The most crucial aspect that poses a threat to attachment parenting is bed-sharing. As earlier discussed, co-sleeping increases the risk of SIDS and suffocation than room-sharing – a practice where the baby is positioned in a different and safe sleeping space within the room.

Although the effects are not recorded, practicing the attachment parenting tools can be very demanding both physically and emotionally on the parent (the breastfeeding mother) or the primary caregiver.

The emphasis on the on-demand breastfeeding and continuous physical closeness in this approach may hinder the mother from observing her own sleep patterns, returning to work or to even keep up the same level of intimacy with her partner for some time.

Hence, all the attachment parenting tools may not suit the lives of some families properly.

Final Note

The presence of a newborn tends to bring about a type of inner joy, so when choosing what parenting approach style to use, go with the one that conforms with your family values, beliefs, life, and goals.

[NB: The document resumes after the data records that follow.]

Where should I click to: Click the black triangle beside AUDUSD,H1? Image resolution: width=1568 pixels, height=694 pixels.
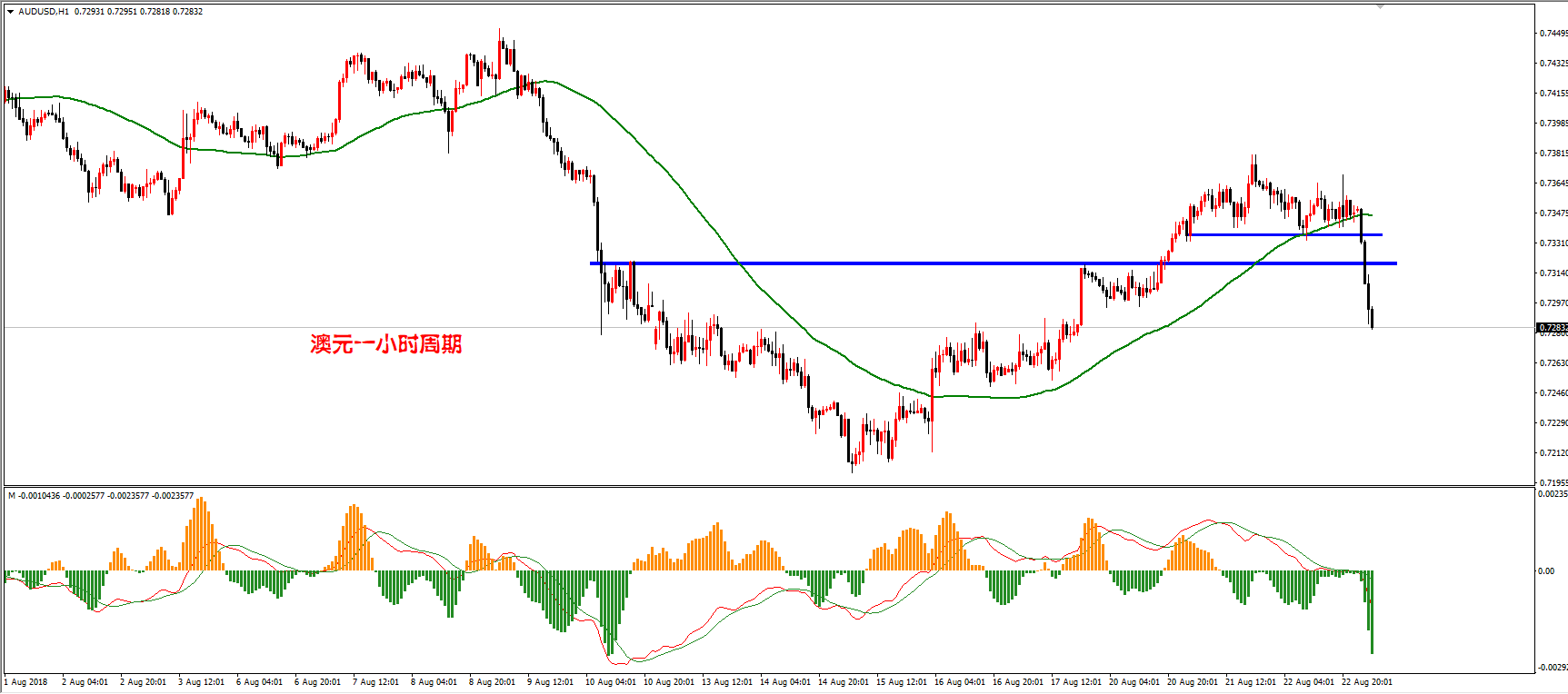click(x=10, y=12)
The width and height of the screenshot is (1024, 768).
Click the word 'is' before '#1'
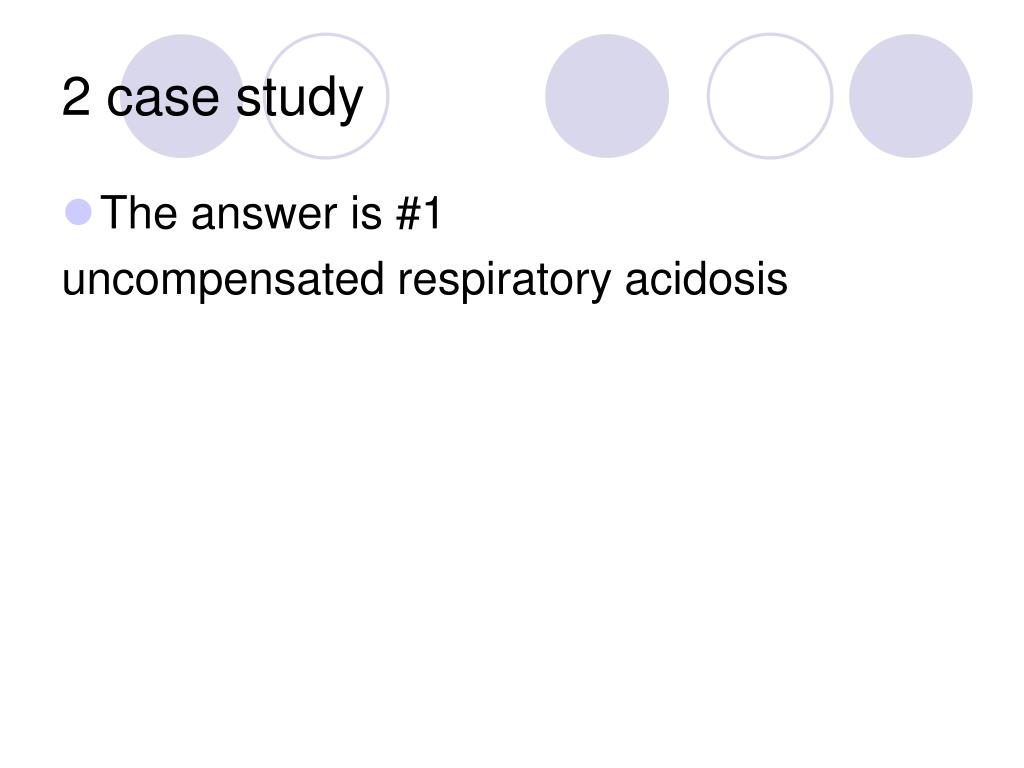coord(366,214)
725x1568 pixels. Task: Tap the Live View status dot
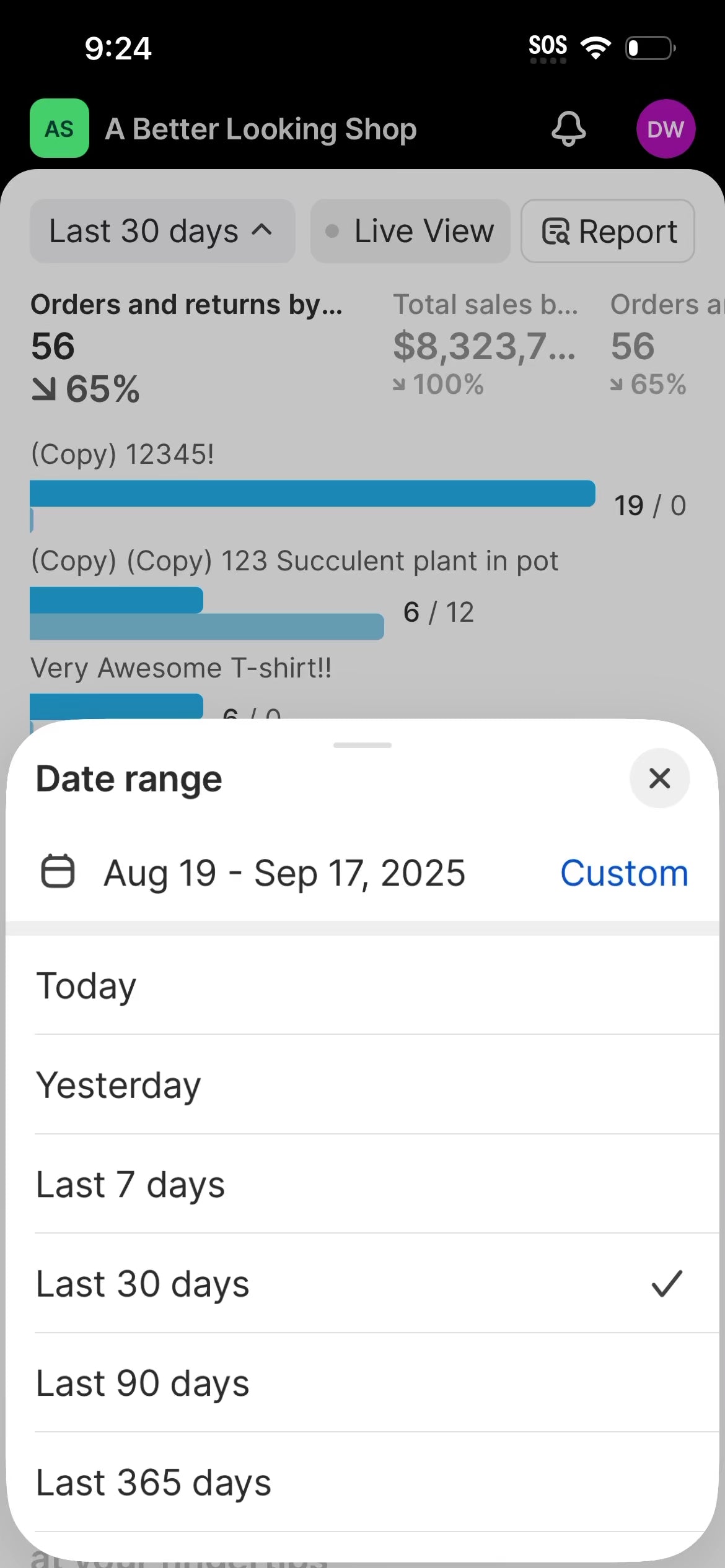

The most forceful extending benefit of attachment parenting is building a responsive parenting style that continues to meet your child’s physical and emotional needs in a sensitive way.

Though the benefits of breastfeeding are well known, it’s still an individual decision for each mother. Precaution should also be taken when it comes to co-sleeping.

It is suggested that you talk to your child’s pediatrician about safe sleeping before putting the attachment parenting tool into practice.